## Goal of the exercise
Count the lines in the material below that contain the string "height", treating uppercase and lowercase as different. Reply with the number alone.

## Dataset extract
- - - - - - -

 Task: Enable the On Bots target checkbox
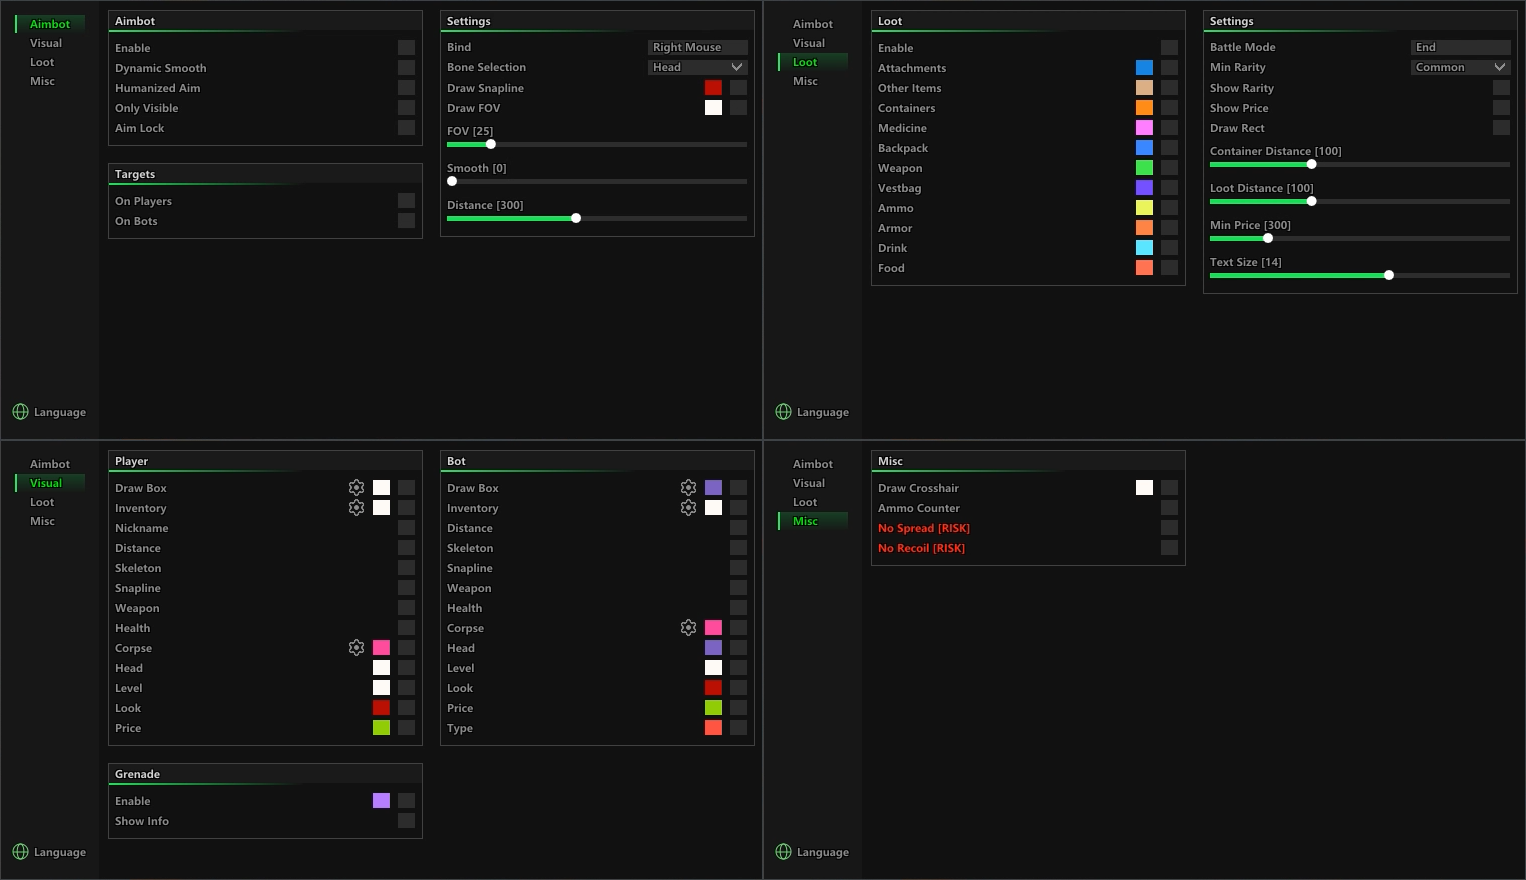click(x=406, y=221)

- - - - - - -

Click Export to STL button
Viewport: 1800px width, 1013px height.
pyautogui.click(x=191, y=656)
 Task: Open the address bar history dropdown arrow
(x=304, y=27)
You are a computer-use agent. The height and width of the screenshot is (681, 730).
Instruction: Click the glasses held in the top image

- - - - - - -

## Task output
2